*** Block opens ***

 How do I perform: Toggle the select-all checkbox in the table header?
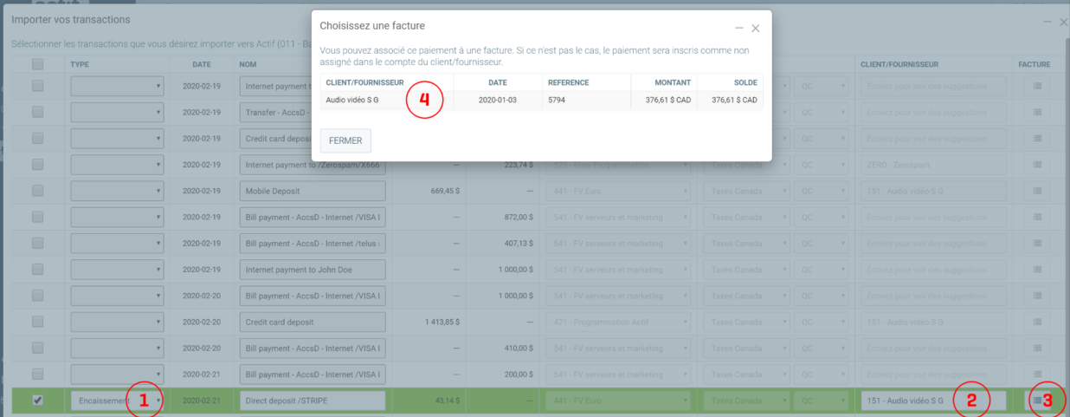(37, 64)
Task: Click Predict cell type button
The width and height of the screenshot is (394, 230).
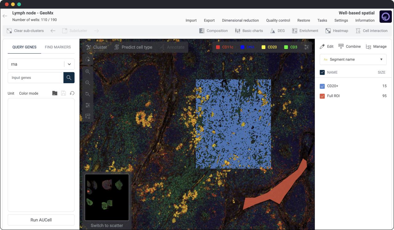Action: click(133, 47)
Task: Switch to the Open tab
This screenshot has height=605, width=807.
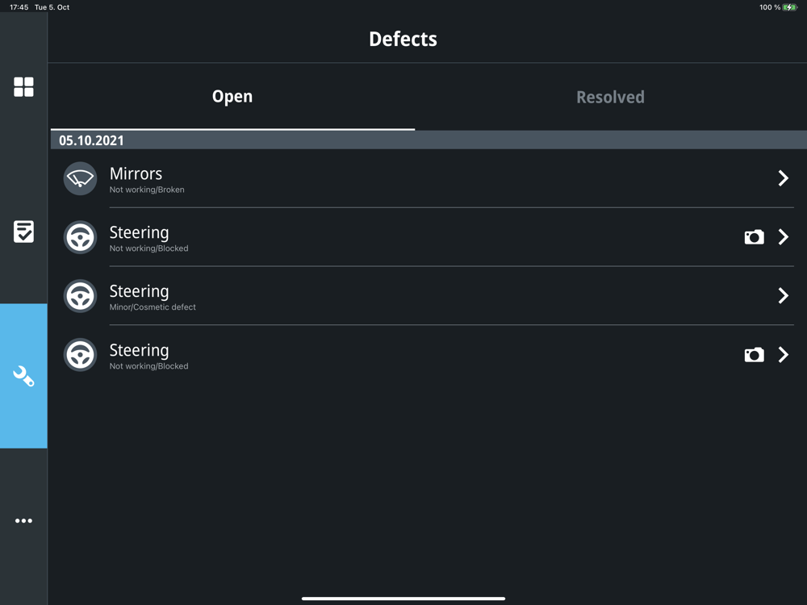Action: tap(232, 97)
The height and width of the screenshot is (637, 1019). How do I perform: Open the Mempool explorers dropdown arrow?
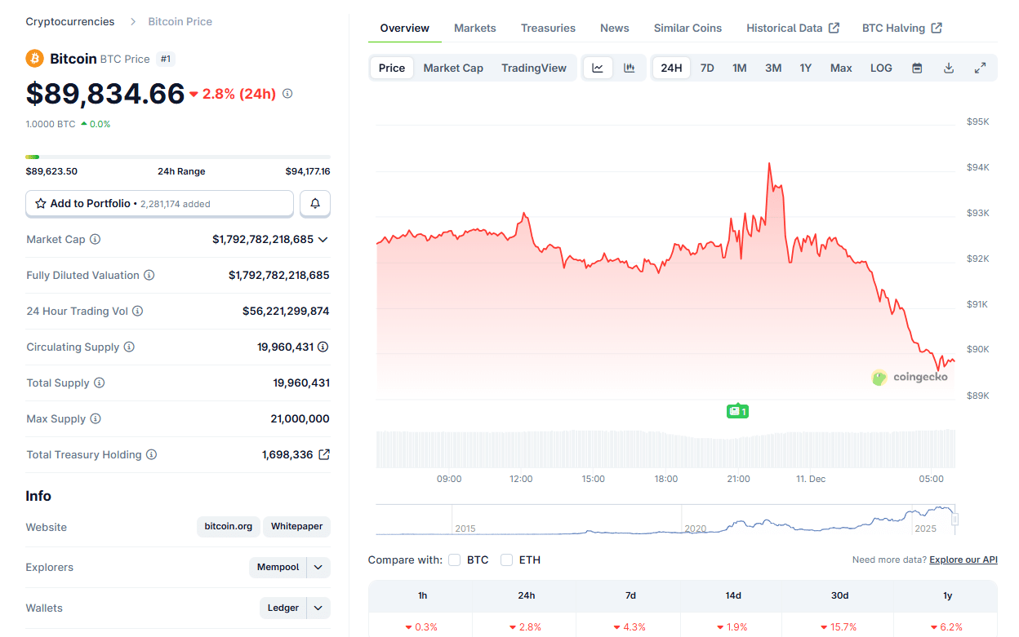pyautogui.click(x=318, y=567)
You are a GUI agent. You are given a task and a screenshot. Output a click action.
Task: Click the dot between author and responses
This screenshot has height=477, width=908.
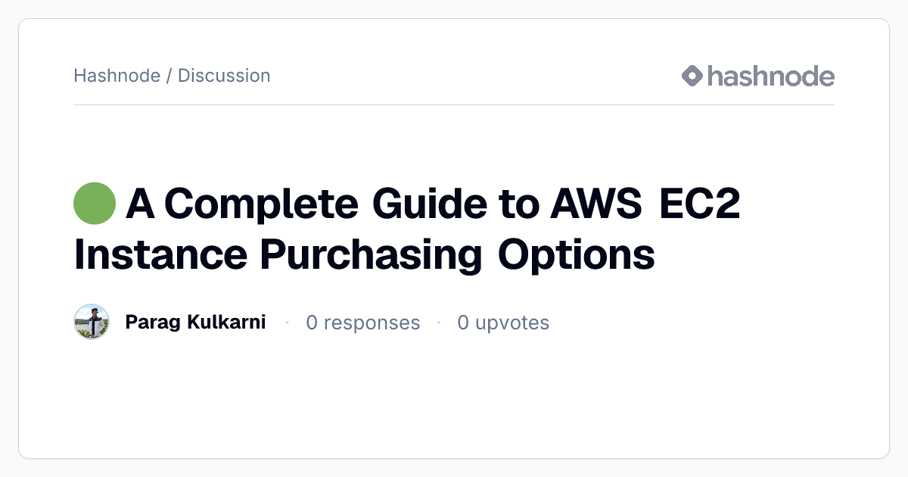(x=287, y=323)
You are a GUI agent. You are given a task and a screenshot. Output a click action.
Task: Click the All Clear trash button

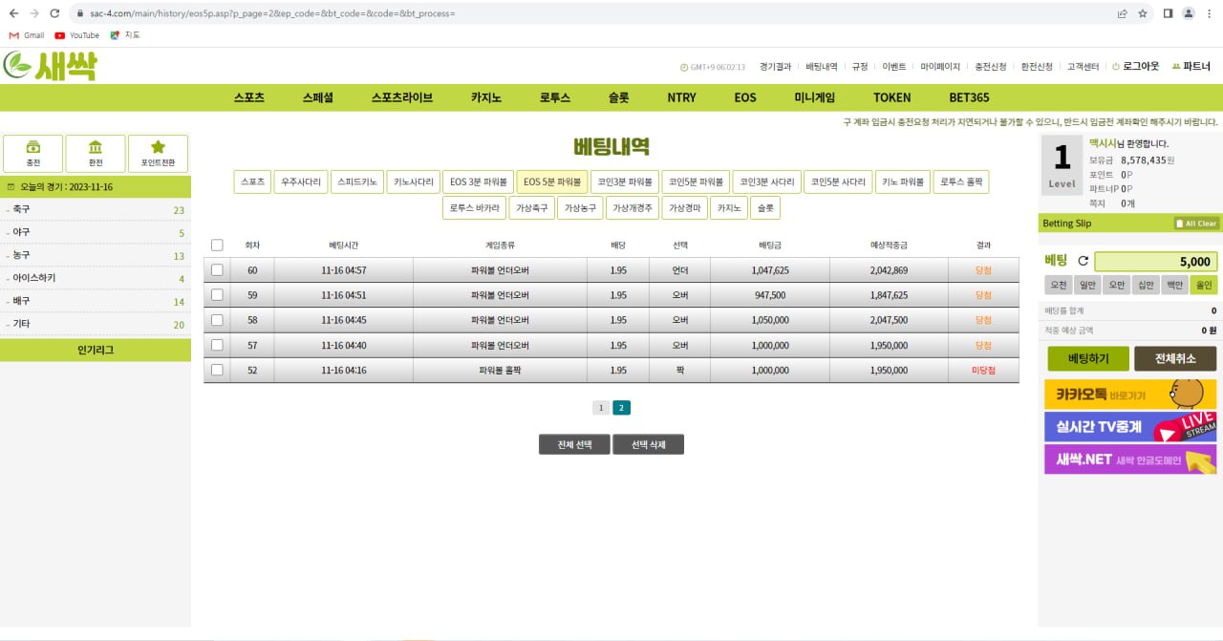(x=1195, y=224)
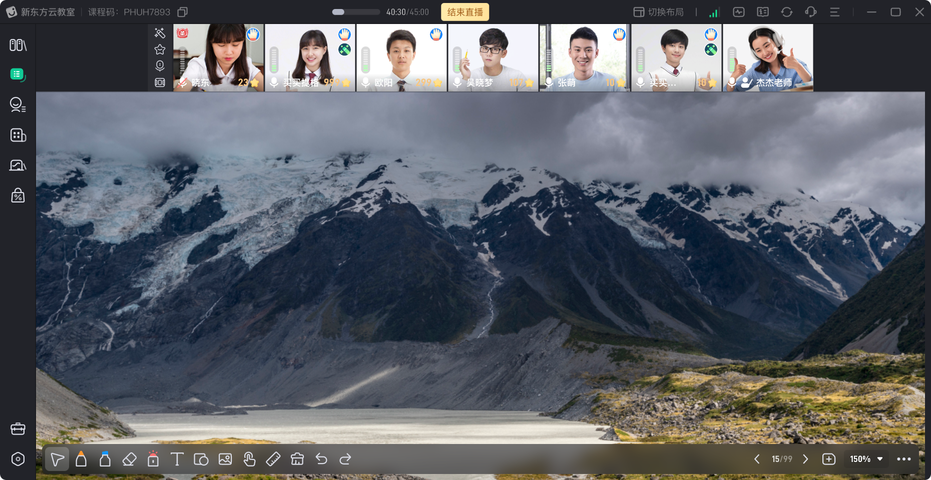Toggle microphone of 杰杰老师

click(732, 83)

*** Block closes ***

*ASSIGNMENT*: The data above must be given back verbatim, minus its images.

*EXERCISE RESPONSE*:
 How do I perform: Toggle the select-all checkbox in the table header?
(37, 64)
Task: Click Predict cell type button
The width and height of the screenshot is (394, 230).
Action: click(133, 47)
Task: Switch to the Open tab
This screenshot has height=605, width=807.
Action: tap(232, 97)
The height and width of the screenshot is (637, 1019). How do I perform: Open the Mempool explorers dropdown arrow?
pyautogui.click(x=318, y=567)
You are a GUI agent. You are given a task and a screenshot. Output a click action.
Task: Click the dot between author and responses
This screenshot has height=477, width=908.
(x=287, y=323)
You are a GUI agent. You are given a task and a screenshot. Output a click action.
Task: Click the All Clear trash button

(x=1195, y=224)
Toggle microphone of 杰杰老师

click(732, 83)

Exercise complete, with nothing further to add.